Extract to read:
Tuesday, September 6, 2022

C-ROC CIS Gozanti

Geek again, in my traditional blue. I've been able to get noted podcast host Fox "Left Foot of Space Cthulhu" Omega to write up the C-ROC Gozanti article.  He will be appearing below in orange, and anything I add will be in my blue, as always. On with the show!
The finest of Wookieepeedeeeaa searches
If you were one of those people who was screaming “Separatists deserve another small!”: Firstly, please stop shouting, and secondly, look no further than the C-ROC Gozanti-class Light Cruiser! A welcome addition to the CIS armada thanks to Rapid Reinforcements I. The basic stats of the chassis are essentially the same, but there are also some significant differences that allow you to build some wacky things, so we will touch on that in a bit. Onward!

Requests:
1. According to the Gozanti post, who was enlisted to write the C-ROC Gozanti article?
2. Rewrite the Gozanti post starting with "Geek again, in" and going on through "with the show!", with "orange" changed to "green".

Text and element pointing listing
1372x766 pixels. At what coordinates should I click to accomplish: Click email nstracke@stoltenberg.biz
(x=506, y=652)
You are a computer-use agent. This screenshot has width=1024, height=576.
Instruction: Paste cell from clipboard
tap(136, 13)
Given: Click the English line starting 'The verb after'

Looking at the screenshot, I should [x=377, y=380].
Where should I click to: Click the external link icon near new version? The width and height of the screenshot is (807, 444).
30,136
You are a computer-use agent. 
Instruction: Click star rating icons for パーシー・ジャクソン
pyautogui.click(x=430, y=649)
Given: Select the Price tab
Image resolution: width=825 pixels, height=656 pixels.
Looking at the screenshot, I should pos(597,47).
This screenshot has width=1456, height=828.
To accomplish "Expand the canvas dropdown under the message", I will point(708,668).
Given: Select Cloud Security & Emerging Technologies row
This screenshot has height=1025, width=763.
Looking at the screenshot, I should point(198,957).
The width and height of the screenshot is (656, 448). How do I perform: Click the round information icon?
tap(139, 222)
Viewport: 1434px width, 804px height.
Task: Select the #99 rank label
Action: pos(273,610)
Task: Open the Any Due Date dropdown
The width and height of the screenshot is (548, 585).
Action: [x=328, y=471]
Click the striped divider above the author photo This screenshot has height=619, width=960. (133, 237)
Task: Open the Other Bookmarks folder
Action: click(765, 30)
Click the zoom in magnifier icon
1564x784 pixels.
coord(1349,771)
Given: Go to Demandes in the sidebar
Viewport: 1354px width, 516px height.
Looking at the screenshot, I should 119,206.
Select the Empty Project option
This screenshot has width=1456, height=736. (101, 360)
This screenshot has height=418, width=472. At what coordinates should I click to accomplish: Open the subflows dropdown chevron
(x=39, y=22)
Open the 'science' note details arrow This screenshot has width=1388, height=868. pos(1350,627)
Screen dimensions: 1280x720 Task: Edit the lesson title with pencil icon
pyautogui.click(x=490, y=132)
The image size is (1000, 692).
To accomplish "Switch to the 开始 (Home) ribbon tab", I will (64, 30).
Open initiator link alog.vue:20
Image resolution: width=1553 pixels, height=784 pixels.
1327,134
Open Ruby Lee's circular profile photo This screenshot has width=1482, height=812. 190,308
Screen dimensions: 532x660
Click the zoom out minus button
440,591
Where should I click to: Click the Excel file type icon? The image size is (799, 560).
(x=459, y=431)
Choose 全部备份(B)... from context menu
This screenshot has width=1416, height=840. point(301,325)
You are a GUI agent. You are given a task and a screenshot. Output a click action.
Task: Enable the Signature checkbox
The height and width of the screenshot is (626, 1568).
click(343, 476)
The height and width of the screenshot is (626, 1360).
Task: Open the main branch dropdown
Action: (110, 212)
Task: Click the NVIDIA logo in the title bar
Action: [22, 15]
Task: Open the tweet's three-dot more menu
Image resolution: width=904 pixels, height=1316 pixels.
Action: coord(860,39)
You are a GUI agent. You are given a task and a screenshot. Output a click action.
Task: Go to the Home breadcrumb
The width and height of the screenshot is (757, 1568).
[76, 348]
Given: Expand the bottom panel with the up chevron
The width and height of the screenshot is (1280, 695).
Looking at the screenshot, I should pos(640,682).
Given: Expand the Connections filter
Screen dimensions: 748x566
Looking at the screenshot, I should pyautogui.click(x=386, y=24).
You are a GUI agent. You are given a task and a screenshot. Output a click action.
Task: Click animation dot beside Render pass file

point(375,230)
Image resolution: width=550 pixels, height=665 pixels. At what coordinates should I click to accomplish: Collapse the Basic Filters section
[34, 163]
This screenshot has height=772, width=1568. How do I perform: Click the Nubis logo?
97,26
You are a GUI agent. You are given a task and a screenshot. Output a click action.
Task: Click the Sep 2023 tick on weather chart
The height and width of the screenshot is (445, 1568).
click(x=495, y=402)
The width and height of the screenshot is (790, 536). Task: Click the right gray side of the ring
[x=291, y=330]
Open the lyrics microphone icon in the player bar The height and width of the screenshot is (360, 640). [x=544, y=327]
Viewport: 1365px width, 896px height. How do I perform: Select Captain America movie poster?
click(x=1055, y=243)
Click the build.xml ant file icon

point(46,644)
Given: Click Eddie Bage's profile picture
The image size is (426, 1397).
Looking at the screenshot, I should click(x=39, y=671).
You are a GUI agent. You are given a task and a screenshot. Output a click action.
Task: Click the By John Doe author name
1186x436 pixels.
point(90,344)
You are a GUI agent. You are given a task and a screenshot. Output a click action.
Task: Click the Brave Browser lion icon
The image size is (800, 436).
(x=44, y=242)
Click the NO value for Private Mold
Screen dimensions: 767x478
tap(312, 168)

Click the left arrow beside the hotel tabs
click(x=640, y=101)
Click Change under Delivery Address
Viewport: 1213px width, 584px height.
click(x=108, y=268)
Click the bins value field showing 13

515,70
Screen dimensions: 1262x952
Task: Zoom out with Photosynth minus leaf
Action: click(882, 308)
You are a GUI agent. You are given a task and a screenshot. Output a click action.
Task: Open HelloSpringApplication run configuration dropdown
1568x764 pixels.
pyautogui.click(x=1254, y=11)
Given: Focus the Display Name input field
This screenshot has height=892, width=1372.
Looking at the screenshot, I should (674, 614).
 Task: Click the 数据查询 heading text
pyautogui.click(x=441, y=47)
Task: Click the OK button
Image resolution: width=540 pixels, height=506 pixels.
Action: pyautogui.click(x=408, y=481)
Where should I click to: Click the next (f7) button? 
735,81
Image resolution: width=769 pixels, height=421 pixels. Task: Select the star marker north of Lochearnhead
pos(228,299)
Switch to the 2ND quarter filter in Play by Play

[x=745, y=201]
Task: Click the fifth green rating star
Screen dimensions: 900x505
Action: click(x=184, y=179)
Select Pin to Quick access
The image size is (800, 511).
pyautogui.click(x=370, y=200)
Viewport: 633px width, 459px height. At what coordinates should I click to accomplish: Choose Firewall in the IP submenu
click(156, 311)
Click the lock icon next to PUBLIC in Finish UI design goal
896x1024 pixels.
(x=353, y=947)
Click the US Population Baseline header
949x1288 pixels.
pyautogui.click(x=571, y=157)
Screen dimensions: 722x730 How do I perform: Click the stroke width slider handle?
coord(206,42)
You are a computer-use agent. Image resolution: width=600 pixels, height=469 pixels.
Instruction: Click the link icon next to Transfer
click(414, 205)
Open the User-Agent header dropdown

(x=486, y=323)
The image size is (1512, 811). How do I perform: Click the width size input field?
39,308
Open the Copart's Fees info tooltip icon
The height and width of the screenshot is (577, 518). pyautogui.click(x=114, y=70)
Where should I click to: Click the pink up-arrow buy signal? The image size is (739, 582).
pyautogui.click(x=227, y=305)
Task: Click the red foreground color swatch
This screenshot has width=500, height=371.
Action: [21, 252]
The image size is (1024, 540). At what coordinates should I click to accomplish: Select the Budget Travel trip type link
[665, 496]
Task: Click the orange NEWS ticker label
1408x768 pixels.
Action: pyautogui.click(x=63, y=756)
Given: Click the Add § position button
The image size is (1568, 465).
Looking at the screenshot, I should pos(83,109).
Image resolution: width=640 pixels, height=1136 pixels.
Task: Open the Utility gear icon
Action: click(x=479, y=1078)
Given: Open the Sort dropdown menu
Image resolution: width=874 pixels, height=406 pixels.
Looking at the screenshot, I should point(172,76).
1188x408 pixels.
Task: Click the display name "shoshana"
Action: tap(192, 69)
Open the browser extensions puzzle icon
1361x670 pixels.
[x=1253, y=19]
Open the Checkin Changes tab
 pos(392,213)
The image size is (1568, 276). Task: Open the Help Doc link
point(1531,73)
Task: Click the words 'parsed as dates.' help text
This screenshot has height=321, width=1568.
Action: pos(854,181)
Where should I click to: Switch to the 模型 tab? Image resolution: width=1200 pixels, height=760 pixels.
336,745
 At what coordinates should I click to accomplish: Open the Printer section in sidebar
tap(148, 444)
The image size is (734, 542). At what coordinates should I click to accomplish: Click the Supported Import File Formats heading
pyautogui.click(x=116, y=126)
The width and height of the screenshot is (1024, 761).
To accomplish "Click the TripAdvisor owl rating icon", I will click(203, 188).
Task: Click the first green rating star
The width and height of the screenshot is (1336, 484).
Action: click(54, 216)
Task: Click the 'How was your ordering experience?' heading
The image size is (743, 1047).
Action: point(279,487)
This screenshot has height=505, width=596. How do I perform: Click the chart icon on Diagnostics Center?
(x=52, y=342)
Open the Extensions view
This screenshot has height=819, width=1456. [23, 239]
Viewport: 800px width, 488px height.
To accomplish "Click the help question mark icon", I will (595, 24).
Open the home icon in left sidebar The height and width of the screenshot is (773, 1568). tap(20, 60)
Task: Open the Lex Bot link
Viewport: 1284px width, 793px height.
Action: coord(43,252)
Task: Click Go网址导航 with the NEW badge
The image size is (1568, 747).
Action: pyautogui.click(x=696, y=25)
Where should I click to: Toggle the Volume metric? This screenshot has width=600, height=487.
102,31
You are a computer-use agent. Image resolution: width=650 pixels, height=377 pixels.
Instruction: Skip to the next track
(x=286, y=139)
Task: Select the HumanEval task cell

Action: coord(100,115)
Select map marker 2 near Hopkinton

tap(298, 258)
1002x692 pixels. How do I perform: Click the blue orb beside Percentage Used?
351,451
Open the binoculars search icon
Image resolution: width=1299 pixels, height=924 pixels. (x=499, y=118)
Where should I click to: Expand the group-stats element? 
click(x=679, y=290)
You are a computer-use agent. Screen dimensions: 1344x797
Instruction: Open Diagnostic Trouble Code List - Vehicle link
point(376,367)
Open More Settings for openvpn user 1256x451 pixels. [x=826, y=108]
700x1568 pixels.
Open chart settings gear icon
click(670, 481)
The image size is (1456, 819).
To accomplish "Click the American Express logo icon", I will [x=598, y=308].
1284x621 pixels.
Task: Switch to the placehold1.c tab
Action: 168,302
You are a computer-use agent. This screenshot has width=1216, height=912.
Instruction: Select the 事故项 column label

Results of the tasks:
1. Noted podcast host Fox "Left Foot of Space Cthulhu" Omega.

2.
Geek again, in my traditional blue. I've been able to get noted podcast host Fox "Left Foot of Space Cthulhu" Omega to write up the C-ROC Gozanti article.  He will be appearing below in green, and anything I add will be in my blue, as always. On with the show!